(2015)

Submitted by Anonymous

Three upper-class coeds, Cali (Alexandra Turshen), Holly Greenberg (Helen Rogers) and her sister Melissa, or Mel (Lauren Molina) are spending Christmas Eve at Melissa’s parents’ house. The girls get bored and tired after eating too many snacks and smoking a little marijuana. Holly and Mel want to go to bed, but Cali has a different plan. She tells them that her rich uncle has a mansion, which he’s currently vacated for the holidays. Why not head over there and party? The three drive there, drink, and revel. Little do they know that the groundskeeper, Arthur (Larry Fessenden) is on his way to check things out and make sure all is well.

After Holly points out that all the pictures in the dining room are of Asians and Cali is Caucasian, Cali confesses that this is not, in fact, her uncle’s place. It belongs to an ultra-wealthy family she used to babysit for, who takes an annual Christmas vacation. Holly and Mel vote to leave immediately, but before they can, Arthur enters the house.

The girls hide in an upstairs bedroom, then decide to run for it. Arthur catches Holly on the stairs. She pushes him, and he tumbles down to the hardwood floor, breaking his neck – but not his spinal cord. Since he’s unconscious and not breathing, they all think he’s dead, and Cali comes up with a plan. She concocts a story about how this “stranger” tried to break into the house and rape them once he knew that only girls were inside the house. They paint him as a predator, but Cali is showing her true colors fast.
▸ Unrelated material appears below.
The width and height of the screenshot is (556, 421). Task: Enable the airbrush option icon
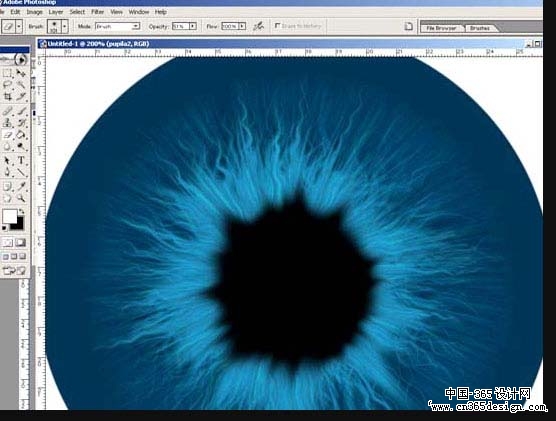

Holly reluctantly agrees to the plan, putting herself into contact with Arthur’s hand and body to make it look like he scratched her, pulled out a clump of her hair, and inserted his fingers into her private parts. At that moment, the groundskeeper, now paralyzed and barely able to breathe, comes to and begs Holly to call for help. She confers with Cali and Mel.

The three of them drag Arthur into the downstairs sitting room and have another meeting, where Holly and Mel want to confess and turn themselves in. However, Cali knows that if they’re to get out of this situation without going to prison, Arthur must be out of the picture. She tells the other two that she’s going to go grab her phone, and then they’ll call 911 together. While they wait, Cali heads to the sitting room and smothers Arthur with a pillow from the sofa. Dead men tell no tales.

When Holly finds Arthur’s lifeless corpse, she and Cali fight. Cali knocks her out, ties her up, and enlists Mel’s help in a modified plan: Arthur came in the house and tried to rape one of them, but instead of falling down the stairs or even being on the stairs, he went to the sitting room and attacked Holly there. Cali broke a sofa leg off the table and bashed Arthur’s head in, but not before Arthur dealt Holly a fatal blow while trying to assault her.

This is a deadly fiction, of course. Cali means to kill Holly and leave Mel alive to share her secret, but Mel turns on her so-called friend once Cali attempts to murder Holly. Mel bludgeons Cali and kills her instead.

Even though Holly is grateful that her sister saved her life, there is still the matter of their trespassing in the house and their roles in Arthur’s death. Mel says she’ll do whatever Holly wants. Much of Cali’s self-preserving ethos has rubbed off on Holly, who says the best thing to do is lie.

The two remaining coeds call 911 and report that Cali died a hero, saving them both from Arthur, the potential rapist. Not only is an innocent man now dead, but his reputation is ruined and his children are fatherless. Holly and Mel will live with this guilt for the rest of their lives. The final shot of the film is set to the music of “Silent Night,” but Holly knows that neither she nor her sister will ever “sleep in heavenly peace” again.

In short, all three girls end up being “whodunit.”